— CHALLENGE —
In the design partnership text below, what email address should interested designers write to?

— SELECTED TEXT —

We are looking for a talented and motivated designer or small design outfit for a long term partnership.

Now most of the users of our software happen to be designers and I’d love to welcome somebody on board who already has a genuine interest in the Mac community and would love to see his/her work featured on a leading Indie Software site.

If you are interested, drop me a line at reiff@publicspace.net

New Support Forums added

I have long been sitting on the fence when it comes to providing a discussion forum for supporting customers.

I like the direct personal contact of the one-on-one email exchanges and I hate the organized chaos of most discussion forums.

When you open one of those things, you suddenly become a moderator for community rather than just the guy sitting at home behind his monitor helping people sort out problems his software and trying to figure out what needs improving.

— GIVEN ENTRIES —
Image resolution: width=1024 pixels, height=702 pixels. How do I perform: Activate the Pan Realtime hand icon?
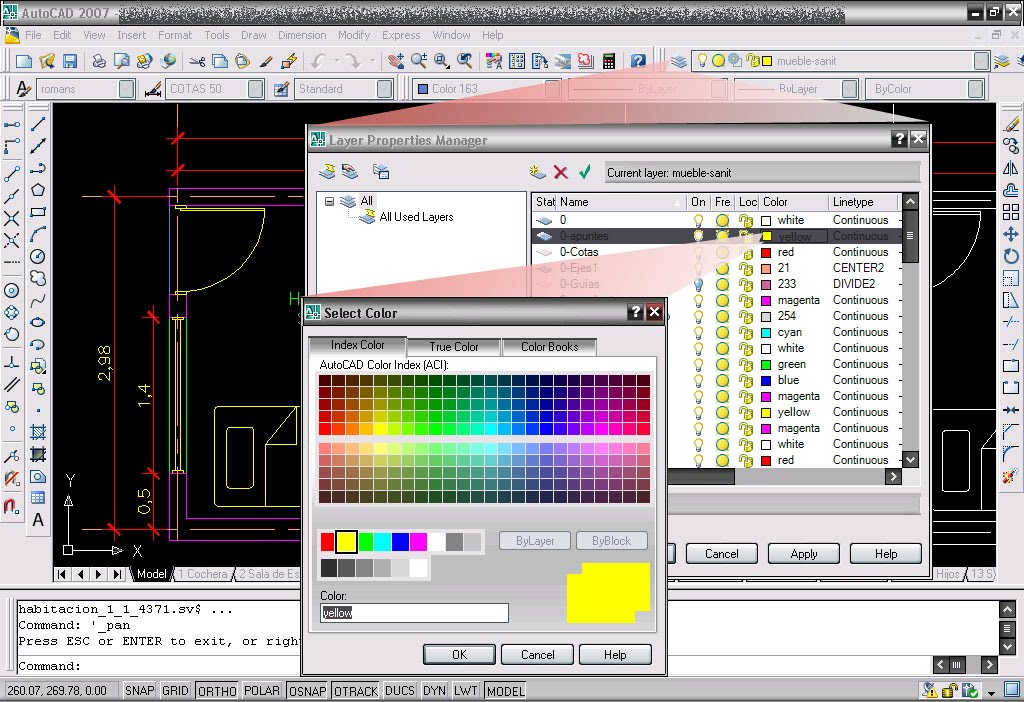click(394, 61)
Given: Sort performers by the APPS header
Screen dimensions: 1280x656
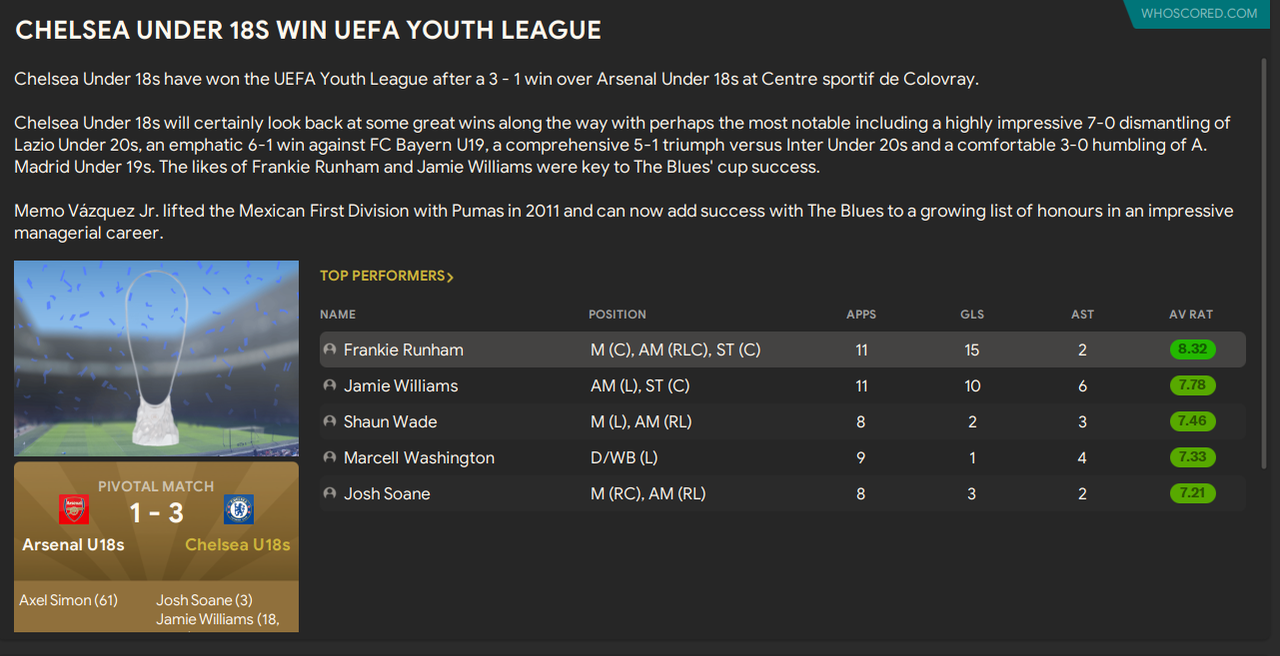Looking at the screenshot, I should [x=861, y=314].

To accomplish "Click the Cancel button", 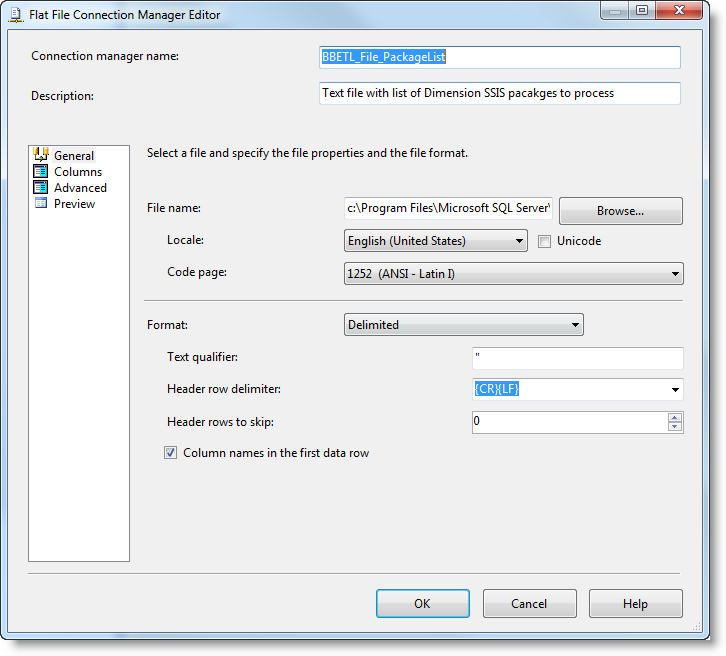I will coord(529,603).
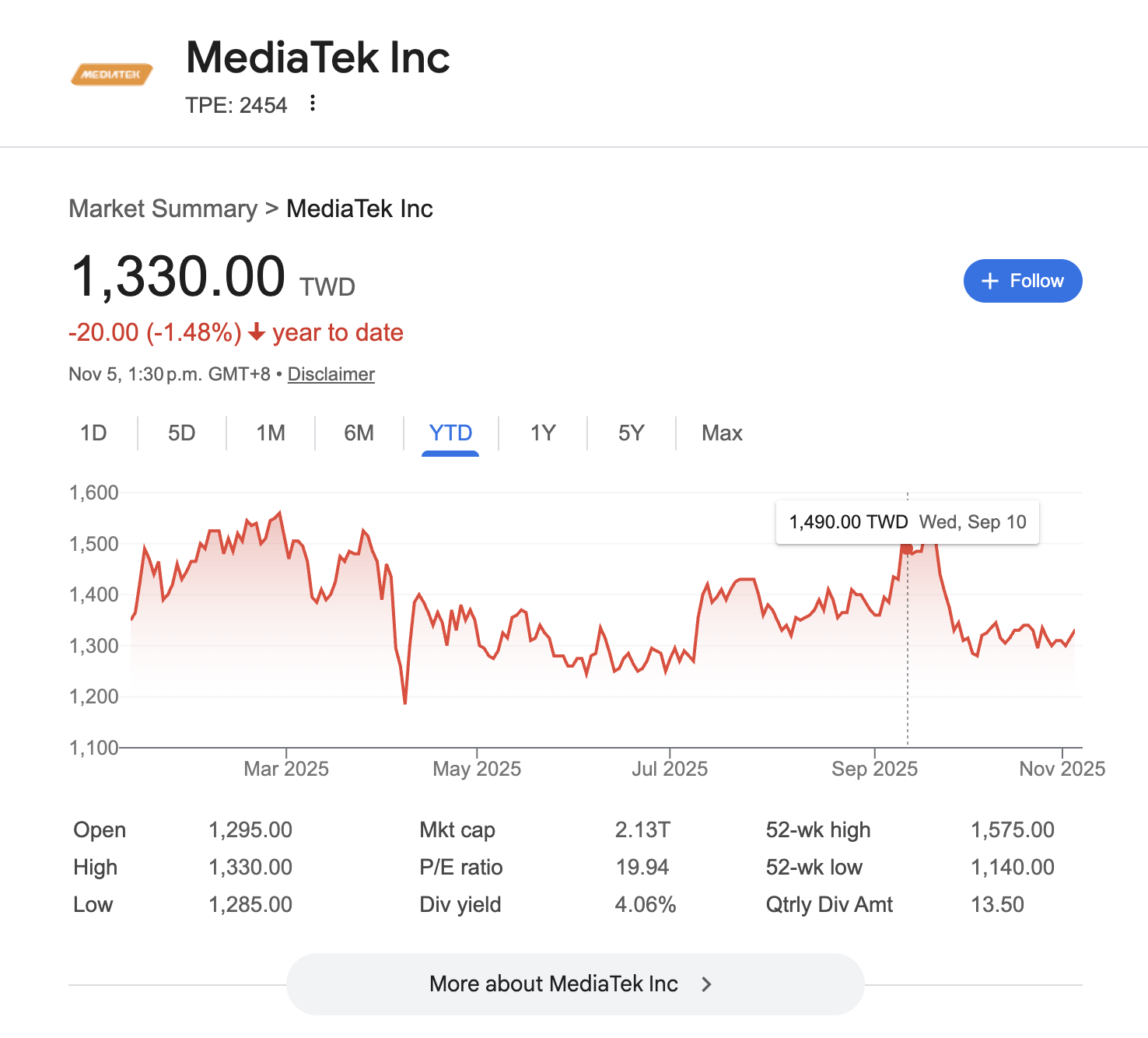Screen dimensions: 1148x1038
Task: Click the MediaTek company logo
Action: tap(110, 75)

* * *

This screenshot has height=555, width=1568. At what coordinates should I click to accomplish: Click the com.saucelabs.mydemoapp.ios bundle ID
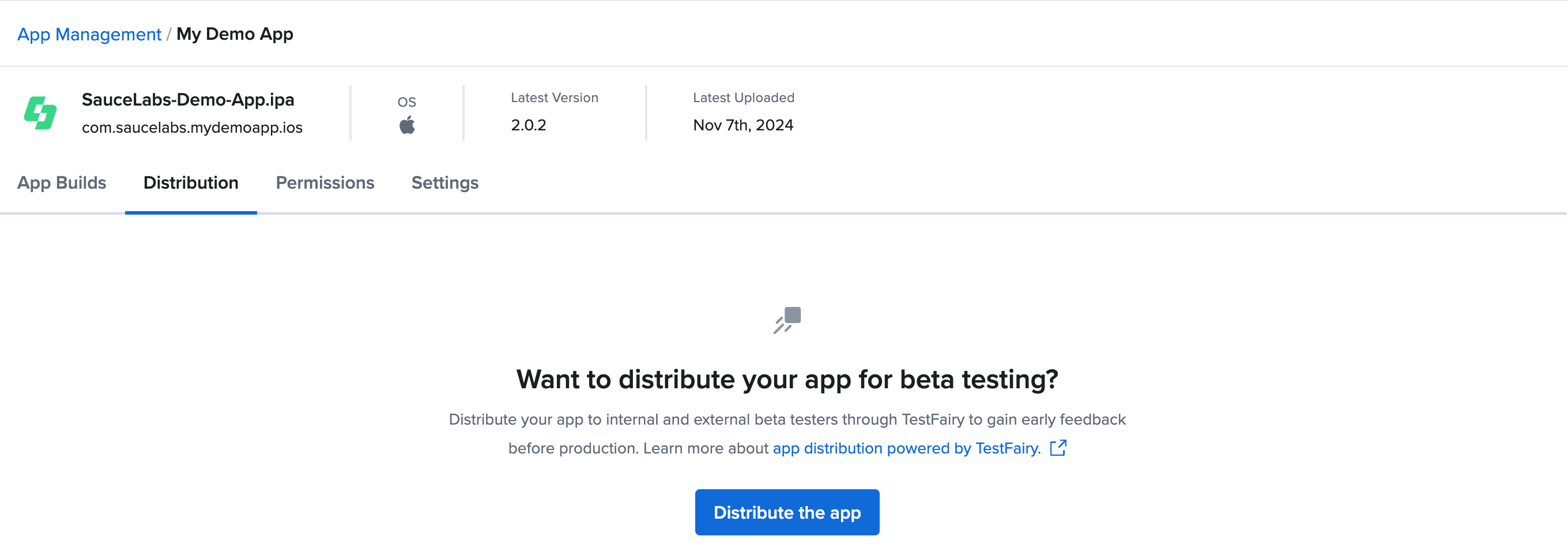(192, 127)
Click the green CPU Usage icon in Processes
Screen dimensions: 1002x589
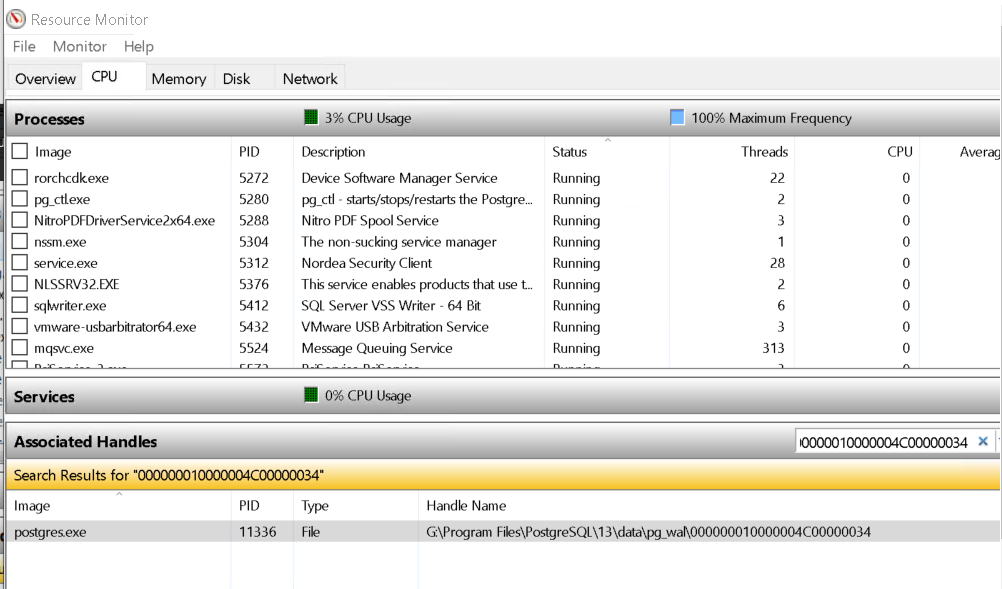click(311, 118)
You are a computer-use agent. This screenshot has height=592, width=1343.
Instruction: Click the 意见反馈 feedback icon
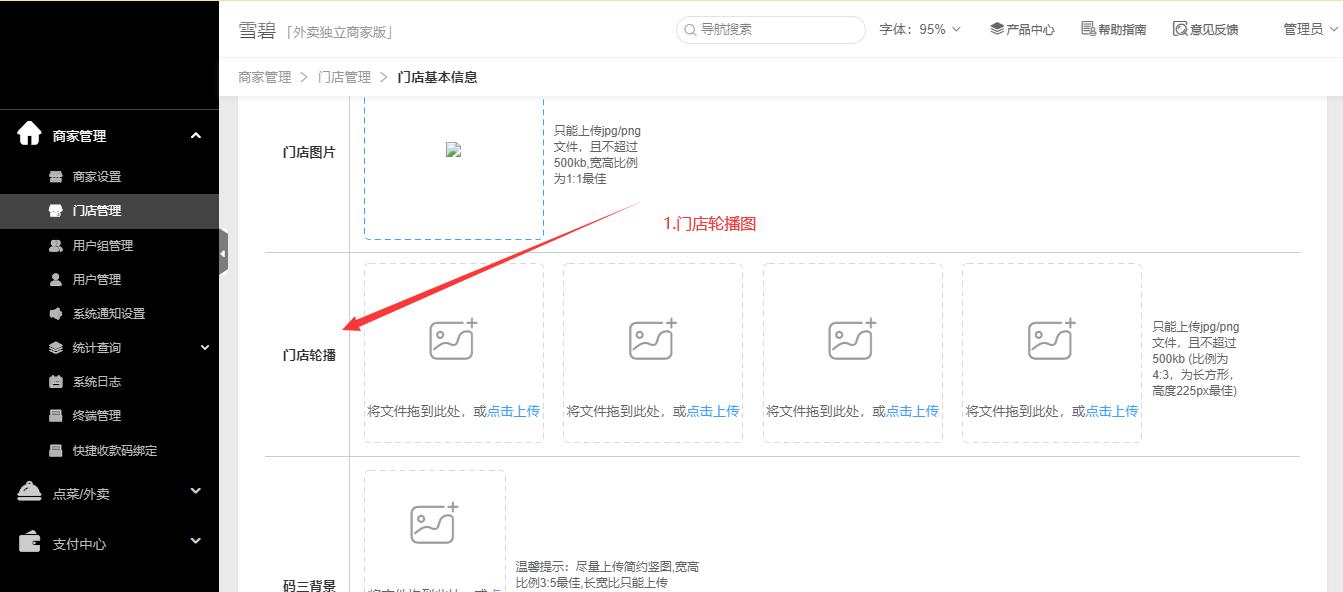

==

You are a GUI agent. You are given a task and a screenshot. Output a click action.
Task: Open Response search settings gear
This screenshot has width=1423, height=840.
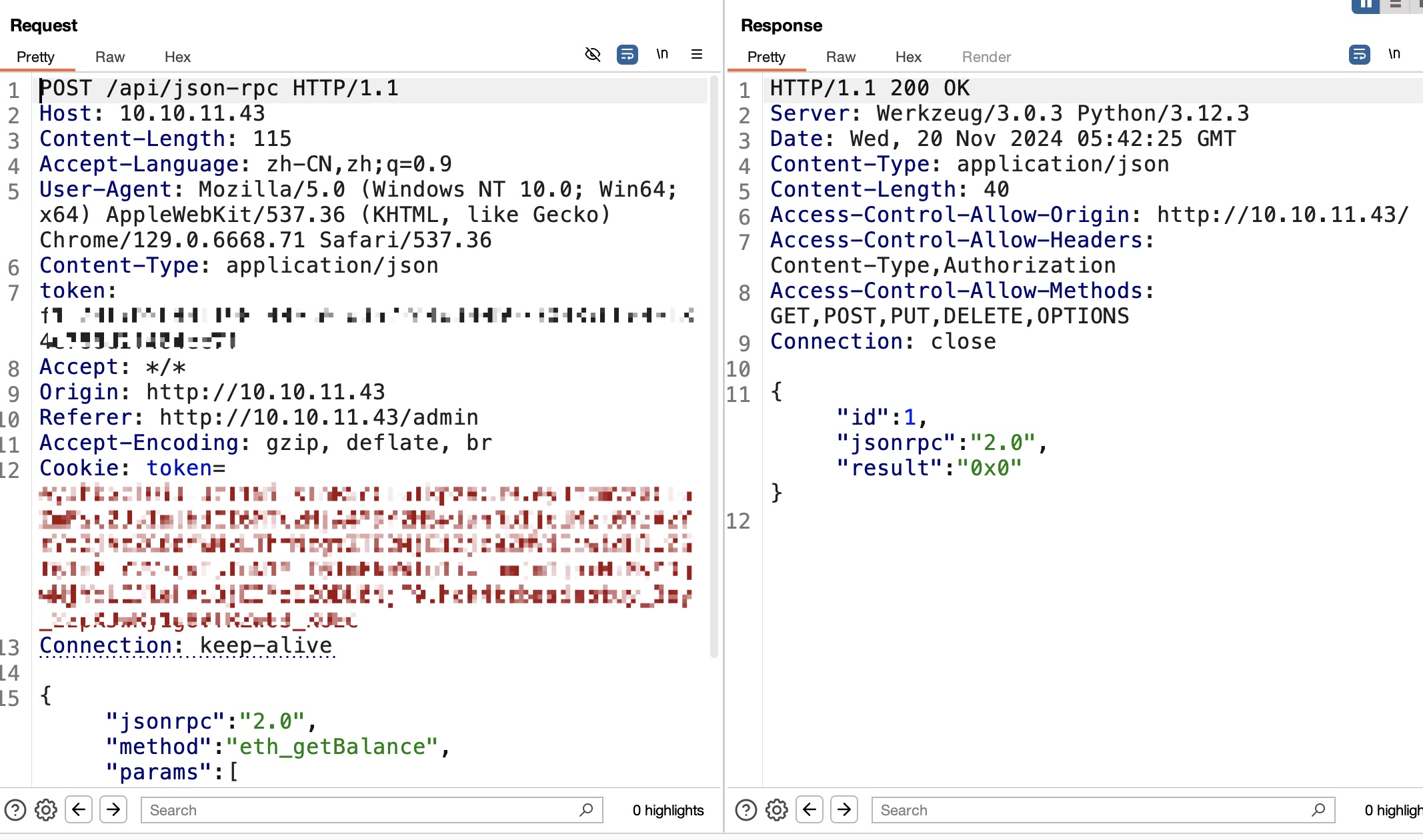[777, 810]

— WRITTEN ANSWER —
reiff@publicspace.net